Why is that important? Early flat-panel displays commonly used eight bits per pixel, or 256 red x 256 green x 256 blue pixels. That equals a total of 16.7 million possible colors, which would seem like more than enough. But it really isn’t. Images sampled at this bit rate often exhibit abrupt changes between shades of colors that resemble contours on a topographic map, creating unwanted image artifacts. That’s why video cameras sample at greater bit depths, and it’s also why professional flat-panel displays are moving to 10-bits-per-pixel sampling to create smoother gradients.
One thing that’s interesting about digital component video (YCbCr) is that the brightness (luminance) signal contains most of the picture detail. That means that we can sample the color information at half the rate, or even lower. So if we determine that four samples are needed of luminance, but only two samples of each of the color difference signals are required, we come up with the ratio 4:2:2which happens to be a very common digital format for professional video (one of which is the ITU standard BT.601).
In contrast, digital cinema cameras capture video in a red, green, and blue (RGB) format and must preserve as much detail in each color channel as possible. Accordingly, these high-performance cameras use a 4:4:4 sampling ratio, which results in extremely large files.
On the other hand, digital TV programs on cable and satellite as well as movies recorded to DVD use a 4:2:0 sampling ratio, reducing the color detail by half again from the 4:2:2 standard to conserve bandwidth. (And you probably didn’t even notice.)
PACK AND SHIP
The whole concept of digital video revolves around the idea of redundancythat is, redundancy between adjacent frames of video. If we shoot one second of video (30 frames interlaced, or 60 frames progressive-scan), there are bound to be parts of each frame that don’t change, or change only a little over time.

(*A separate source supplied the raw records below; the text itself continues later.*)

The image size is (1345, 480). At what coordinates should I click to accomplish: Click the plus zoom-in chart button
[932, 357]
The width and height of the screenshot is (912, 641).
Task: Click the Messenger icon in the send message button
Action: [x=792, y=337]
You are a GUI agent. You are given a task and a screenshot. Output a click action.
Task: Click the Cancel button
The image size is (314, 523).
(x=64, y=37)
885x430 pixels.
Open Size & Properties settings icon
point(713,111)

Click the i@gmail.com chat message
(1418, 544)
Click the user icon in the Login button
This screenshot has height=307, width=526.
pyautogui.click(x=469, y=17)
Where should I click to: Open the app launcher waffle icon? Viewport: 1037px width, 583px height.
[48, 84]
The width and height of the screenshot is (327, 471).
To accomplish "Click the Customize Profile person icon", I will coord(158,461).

If we can come up with a system that analyzes each frame of video and identifies the parts that change versus the parts that don’t, we can record and distribute that video quite efficientlymuch more efficiently than if the video signal was analog, where each frame is repeated with any and all redundancies and the full bandwidth of a TV channel is required to pass the signal, no matter its resolution.
And that’s exactly how a video codec works. In everyday use, we speak of codecs being a system by which a video stream is encoded and decoded, using MPEG, JPEG, or wavelet processes. But the piece of hardware that we use to perform the compression is a video encoder.

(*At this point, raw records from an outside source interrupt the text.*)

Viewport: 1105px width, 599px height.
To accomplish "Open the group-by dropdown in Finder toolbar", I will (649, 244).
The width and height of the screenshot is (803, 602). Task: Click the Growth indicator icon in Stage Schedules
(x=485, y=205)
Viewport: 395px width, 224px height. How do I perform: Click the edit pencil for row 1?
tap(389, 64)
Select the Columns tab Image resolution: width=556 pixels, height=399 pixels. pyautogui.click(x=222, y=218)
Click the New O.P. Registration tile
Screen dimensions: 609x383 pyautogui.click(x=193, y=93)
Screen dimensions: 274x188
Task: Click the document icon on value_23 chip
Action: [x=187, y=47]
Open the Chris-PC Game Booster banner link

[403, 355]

There are several ways to compress video signals, but the most common is based on a principle known as discrete cosine transform (DCT). In a nutshell, DCT reduces the elements of a video image to mathematical coefficients. It is the heart of both the JPEG (Joint Photographic Experts Group) and MPEG (Moving Pictures Experts Group) standards, and is widely used for encoding everything from videos that you shoot on your $150 digital camcorder to those you shoot on a $10,000 broadcast camera.

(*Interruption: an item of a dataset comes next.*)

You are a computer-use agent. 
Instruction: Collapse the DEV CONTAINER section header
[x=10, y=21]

While JPEG is used primarily for still images and digital cinema, MPEG is the standard for almost all compressed video. The MPEG system starts with a string of video frames, known as a group of pictures (GOP), which can be almost any length, but is typically 15 frames long, or a half-second.
The first video frame in the sequence has all of the information necessary to compress the frames that follow, and is known as an intracoded frame, or I-frame for short. (I-frames can also be called key frames.) Each I-frame has all of the picture information encoded into eight-pixel-by-eight-pixel blocks.
The second MPEG frame type, the predictive frame (P-frame) looks at the data in a previous I-frame and determines what is actually changing between two adjacent frames. Elements that change in position, color, or luminance are re-encoded, while elements that do not change are simply repeated. This allows for even greater compression of the video signal.
A third frame type, the bi-directional predictive frame (B-frame) looks forwards and backwards at reference frames to determine which pixels need to be re-encoded as new, and which pixels can be repeated.
Clearly, I-frames are critical to digital video playback. If the system drops an I-frame, the picture freezes up or disappears altogether until the next I-frame comes along. This is what commonly causes drop-out on satellite and terrestrial DTV signalsthe decoder can’t resume converting the compressed files to video until it has another reference point.